*** Block opens ***

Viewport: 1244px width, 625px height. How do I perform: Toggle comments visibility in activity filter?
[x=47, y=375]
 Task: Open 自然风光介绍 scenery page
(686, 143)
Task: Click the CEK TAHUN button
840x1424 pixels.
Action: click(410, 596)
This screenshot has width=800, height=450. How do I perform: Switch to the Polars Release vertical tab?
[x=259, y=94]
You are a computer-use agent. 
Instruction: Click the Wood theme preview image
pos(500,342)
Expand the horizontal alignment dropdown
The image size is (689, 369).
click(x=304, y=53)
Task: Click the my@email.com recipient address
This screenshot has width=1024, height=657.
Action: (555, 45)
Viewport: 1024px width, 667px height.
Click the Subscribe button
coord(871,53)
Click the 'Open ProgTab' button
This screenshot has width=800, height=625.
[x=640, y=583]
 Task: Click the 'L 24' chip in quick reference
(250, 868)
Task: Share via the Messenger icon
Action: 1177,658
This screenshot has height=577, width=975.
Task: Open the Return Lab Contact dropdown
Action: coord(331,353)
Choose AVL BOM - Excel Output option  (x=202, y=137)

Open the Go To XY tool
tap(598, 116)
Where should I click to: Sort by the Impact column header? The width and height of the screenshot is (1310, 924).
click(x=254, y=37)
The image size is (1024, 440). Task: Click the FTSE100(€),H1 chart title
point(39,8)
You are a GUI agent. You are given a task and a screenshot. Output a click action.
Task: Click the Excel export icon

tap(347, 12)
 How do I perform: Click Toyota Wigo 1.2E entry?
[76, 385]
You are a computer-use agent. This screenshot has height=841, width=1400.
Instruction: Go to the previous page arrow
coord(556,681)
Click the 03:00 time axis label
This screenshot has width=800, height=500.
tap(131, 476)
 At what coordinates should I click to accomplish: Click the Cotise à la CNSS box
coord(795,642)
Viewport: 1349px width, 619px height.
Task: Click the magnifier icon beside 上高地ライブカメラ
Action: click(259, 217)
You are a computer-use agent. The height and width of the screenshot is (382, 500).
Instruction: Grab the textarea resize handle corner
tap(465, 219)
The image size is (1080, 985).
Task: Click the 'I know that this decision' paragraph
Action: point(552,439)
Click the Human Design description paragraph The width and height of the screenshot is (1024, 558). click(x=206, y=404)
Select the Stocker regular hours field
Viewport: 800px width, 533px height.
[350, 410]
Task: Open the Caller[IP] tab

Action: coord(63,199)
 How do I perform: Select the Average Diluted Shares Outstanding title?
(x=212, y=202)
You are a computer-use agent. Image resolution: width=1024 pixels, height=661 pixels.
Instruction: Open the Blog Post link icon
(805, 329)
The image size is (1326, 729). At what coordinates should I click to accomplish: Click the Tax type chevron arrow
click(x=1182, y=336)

*** Block closes ***

Print out the whole of the material above exactly.

Viewport: 1244px width, 625px height. How do I perform: Toggle comments visibility in activity filter?
[x=47, y=375]
 Task: Open 自然风光介绍 scenery page
(686, 143)
Task: Click the CEK TAHUN button
840x1424 pixels.
Action: click(410, 596)
This screenshot has width=800, height=450. How do I perform: Switch to the Polars Release vertical tab?
[x=259, y=94]
You are a computer-use agent. 
Instruction: Click the Wood theme preview image
pos(500,342)
Expand the horizontal alignment dropdown
The image size is (689, 369).
click(x=304, y=53)
Task: Click the my@email.com recipient address
This screenshot has width=1024, height=657.
Action: (555, 45)
Viewport: 1024px width, 667px height.
Click the Subscribe button
coord(871,53)
Click the 'Open ProgTab' button
This screenshot has width=800, height=625.
[x=640, y=583]
 Task: Click the 'L 24' chip in quick reference
(250, 868)
Task: Share via the Messenger icon
Action: 1177,658
This screenshot has height=577, width=975.
Task: Open the Return Lab Contact dropdown
Action: coord(331,353)
Choose AVL BOM - Excel Output option  (x=202, y=137)

Open the Go To XY tool
tap(598, 116)
Where should I click to: Sort by the Impact column header? The width and height of the screenshot is (1310, 924).
click(x=254, y=37)
The image size is (1024, 440). Task: Click the FTSE100(€),H1 chart title
point(39,8)
You are a GUI agent. You are given a task and a screenshot. Output a click action.
Task: Click the Excel export icon

tap(347, 12)
 How do I perform: Click Toyota Wigo 1.2E entry?
[76, 385]
You are a computer-use agent. This screenshot has height=841, width=1400.
Instruction: Go to the previous page arrow
coord(556,681)
Click the 03:00 time axis label
This screenshot has width=800, height=500.
tap(131, 476)
 At what coordinates should I click to accomplish: Click the Cotise à la CNSS box
coord(795,642)
Viewport: 1349px width, 619px height.
Task: Click the magnifier icon beside 上高地ライブカメラ
Action: click(259, 217)
You are a computer-use agent. The height and width of the screenshot is (382, 500).
Instruction: Grab the textarea resize handle corner
tap(465, 219)
The image size is (1080, 985).
Task: Click the 'I know that this decision' paragraph
Action: point(552,439)
Click the Human Design description paragraph The width and height of the screenshot is (1024, 558). click(x=206, y=404)
Select the Stocker regular hours field
Viewport: 800px width, 533px height.
[350, 410]
Task: Open the Caller[IP] tab

Action: coord(63,199)
 How do I perform: Select the Average Diluted Shares Outstanding title?
(x=212, y=202)
You are a computer-use agent. Image resolution: width=1024 pixels, height=661 pixels.
Instruction: Open the Blog Post link icon
(805, 329)
The image size is (1326, 729). At what coordinates should I click to accomplish: Click the Tax type chevron arrow
click(x=1182, y=336)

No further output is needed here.